Bisect the angles BCD and CDE by the straight lines CF and DF respectively. Join the straight lines FB, FA, and FE from the point F at which the straight lines meet to the points B, A, and E.
Then in manner similar to the preceding it can be proved that the angles CBA, BAE, and AED are also bisected by the straight lines FB, FA, and FE respectively.
Now, since the angle BCD equals the angle CDE, and the angle FCD is half of the angle BCD, and the angle CDF half of the angle CDE, therefore the angle FCD also equals the angle CDF, so that the side FC also equals the side FD.
Similarly it can be proved that each of the straight lines FB, FA, and FE also equals each of the straight lines FC and FD. Therefore the five straight lines FA, FB, FC, FD, and FE equal one another.

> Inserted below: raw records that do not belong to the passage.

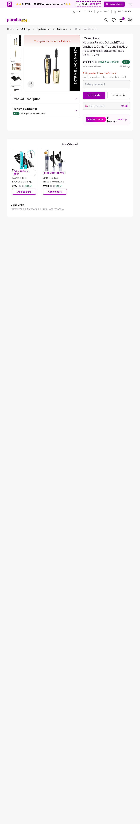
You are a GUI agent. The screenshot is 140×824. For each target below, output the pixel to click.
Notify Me (94, 95)
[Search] (106, 20)
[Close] (130, 4)
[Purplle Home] (14, 20)
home (10, 29)
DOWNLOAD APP (84, 11)
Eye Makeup (43, 29)
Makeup (25, 29)
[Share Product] (30, 84)
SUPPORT (104, 11)
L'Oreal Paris (17, 209)
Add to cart (24, 191)
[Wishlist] (114, 20)
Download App (114, 4)
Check (124, 106)
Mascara (62, 29)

Therefore the circle described with center F and radius one of the straight lines FA, FB, FC, FD, or FE also passes through the remaining points, and is circumscribed.
Let it be circumscribed, and let it be ABCDE.
Therefore a circle has been circumscribed about the given equilateral and equiangular pentagon.
This construction is used in propositions XIII.8 and XIII.18.